Aim of the exercise: Within the records below, find each line with the word "card" and copy it out.

Items from a dataset

== == ==

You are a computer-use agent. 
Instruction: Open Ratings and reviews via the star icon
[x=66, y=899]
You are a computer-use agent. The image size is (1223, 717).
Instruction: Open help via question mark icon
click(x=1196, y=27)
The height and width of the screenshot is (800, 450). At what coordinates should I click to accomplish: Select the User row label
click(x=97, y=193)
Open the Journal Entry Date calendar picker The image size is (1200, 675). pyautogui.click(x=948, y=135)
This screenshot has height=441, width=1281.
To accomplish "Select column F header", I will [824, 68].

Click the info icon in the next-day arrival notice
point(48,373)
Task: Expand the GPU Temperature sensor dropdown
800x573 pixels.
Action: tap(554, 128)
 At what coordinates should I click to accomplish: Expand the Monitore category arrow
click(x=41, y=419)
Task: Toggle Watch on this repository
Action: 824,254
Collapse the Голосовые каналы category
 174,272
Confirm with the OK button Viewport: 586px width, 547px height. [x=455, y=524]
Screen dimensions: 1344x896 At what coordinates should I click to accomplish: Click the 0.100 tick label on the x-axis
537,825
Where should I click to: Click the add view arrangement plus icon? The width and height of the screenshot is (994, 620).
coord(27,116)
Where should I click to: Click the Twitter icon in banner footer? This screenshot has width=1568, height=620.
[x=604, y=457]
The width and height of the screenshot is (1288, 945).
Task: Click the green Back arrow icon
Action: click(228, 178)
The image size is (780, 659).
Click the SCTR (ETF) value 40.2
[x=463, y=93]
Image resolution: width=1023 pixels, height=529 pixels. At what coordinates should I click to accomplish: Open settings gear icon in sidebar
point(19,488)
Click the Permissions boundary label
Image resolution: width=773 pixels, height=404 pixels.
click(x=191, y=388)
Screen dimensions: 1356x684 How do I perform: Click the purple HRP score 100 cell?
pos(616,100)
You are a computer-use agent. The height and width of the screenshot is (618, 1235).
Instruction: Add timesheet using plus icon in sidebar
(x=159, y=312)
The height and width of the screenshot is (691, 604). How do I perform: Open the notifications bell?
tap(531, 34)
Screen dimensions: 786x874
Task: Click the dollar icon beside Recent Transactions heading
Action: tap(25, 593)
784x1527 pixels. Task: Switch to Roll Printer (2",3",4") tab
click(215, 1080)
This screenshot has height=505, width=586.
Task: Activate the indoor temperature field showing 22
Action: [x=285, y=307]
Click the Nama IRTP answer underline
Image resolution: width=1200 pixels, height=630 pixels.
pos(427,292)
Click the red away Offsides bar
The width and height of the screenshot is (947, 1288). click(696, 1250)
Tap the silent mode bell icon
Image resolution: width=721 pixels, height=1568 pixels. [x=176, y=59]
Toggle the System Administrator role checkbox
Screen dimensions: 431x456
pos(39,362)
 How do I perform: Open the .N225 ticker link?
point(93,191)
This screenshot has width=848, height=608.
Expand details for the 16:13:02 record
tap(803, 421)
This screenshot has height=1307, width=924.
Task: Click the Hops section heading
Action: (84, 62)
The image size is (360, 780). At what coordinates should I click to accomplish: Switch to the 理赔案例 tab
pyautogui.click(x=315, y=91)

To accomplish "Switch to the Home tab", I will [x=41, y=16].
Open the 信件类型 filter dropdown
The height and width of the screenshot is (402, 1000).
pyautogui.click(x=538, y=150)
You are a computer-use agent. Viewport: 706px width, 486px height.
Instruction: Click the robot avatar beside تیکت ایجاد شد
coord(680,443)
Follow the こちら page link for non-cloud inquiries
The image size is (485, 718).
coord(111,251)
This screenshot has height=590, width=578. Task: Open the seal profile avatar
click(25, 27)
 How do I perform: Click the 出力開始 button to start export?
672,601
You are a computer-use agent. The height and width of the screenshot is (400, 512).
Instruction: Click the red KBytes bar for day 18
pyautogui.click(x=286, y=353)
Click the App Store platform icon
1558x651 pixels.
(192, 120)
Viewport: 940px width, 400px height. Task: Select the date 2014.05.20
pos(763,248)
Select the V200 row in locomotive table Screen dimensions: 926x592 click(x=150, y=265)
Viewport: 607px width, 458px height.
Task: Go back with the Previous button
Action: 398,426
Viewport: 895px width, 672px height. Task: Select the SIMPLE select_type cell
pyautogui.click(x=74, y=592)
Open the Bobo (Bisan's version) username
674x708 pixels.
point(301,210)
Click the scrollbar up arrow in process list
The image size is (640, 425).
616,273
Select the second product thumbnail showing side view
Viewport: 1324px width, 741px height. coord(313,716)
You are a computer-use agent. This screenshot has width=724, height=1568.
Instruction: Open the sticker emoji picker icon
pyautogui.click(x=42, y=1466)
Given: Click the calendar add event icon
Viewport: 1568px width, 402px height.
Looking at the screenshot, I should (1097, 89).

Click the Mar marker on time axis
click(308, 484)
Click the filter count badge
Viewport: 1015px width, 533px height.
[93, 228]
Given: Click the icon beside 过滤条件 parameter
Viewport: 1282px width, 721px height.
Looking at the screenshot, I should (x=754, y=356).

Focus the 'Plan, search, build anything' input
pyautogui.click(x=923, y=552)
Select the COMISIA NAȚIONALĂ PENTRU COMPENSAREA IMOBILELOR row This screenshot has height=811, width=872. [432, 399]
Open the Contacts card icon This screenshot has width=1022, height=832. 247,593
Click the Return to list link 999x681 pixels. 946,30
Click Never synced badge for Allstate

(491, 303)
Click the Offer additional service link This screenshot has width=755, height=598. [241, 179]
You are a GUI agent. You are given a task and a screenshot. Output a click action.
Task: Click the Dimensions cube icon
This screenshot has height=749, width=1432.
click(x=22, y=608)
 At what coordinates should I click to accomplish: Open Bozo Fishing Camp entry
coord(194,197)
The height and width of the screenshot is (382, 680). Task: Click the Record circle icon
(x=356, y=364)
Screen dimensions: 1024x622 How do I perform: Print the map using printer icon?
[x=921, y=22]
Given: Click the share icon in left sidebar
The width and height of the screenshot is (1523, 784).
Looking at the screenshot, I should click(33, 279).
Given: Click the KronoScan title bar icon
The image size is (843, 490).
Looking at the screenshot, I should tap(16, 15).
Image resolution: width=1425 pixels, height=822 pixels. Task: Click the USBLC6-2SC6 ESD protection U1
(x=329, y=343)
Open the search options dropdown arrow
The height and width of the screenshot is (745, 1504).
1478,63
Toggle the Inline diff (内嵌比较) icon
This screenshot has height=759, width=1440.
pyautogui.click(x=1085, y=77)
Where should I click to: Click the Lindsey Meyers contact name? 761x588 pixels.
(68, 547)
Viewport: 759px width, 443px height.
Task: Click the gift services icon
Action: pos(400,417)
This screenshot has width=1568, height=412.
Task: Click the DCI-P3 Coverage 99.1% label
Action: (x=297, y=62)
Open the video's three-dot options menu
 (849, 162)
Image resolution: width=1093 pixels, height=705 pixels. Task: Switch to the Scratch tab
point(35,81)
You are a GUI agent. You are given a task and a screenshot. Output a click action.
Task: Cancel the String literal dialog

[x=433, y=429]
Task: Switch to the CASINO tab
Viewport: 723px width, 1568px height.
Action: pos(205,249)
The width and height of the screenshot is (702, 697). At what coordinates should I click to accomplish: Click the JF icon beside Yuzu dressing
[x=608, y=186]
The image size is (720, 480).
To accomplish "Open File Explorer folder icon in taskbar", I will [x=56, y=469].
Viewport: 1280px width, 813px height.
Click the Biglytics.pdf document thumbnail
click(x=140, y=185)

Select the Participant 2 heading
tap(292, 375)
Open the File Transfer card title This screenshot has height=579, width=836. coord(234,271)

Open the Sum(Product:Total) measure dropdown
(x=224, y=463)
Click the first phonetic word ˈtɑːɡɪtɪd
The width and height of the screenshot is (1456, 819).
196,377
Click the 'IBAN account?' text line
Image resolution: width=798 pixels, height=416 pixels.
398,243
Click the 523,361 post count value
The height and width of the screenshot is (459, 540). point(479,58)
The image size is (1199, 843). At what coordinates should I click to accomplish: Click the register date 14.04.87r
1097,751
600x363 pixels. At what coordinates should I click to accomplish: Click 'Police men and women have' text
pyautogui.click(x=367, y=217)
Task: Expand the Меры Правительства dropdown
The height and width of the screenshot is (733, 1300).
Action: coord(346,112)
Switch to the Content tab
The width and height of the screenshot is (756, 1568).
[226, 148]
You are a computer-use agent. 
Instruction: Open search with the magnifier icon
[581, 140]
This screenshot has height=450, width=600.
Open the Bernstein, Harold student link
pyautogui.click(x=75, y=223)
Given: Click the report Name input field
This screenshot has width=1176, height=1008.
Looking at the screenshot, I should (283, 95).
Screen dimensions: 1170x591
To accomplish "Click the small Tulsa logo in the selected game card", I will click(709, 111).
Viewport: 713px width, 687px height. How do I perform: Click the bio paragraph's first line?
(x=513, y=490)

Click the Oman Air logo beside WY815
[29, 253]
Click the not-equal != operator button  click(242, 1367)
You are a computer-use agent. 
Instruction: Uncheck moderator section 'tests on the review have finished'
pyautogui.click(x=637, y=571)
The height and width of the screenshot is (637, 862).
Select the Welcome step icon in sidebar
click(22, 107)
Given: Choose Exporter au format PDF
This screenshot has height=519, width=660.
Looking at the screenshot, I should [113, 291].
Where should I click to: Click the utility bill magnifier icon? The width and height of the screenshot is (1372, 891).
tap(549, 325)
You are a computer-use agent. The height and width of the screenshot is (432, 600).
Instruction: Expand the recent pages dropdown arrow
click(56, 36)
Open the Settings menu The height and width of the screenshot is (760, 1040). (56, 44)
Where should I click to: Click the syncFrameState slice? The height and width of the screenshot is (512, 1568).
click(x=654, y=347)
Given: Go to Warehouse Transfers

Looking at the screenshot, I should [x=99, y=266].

== == ==

Final answer:
Open the Contacts card icon This screenshot has width=1022, height=832. 247,593
Open the File Transfer card title This screenshot has height=579, width=836. coord(234,271)
To accomplish "Click the small Tulsa logo in the selected game card", I will click(709, 111).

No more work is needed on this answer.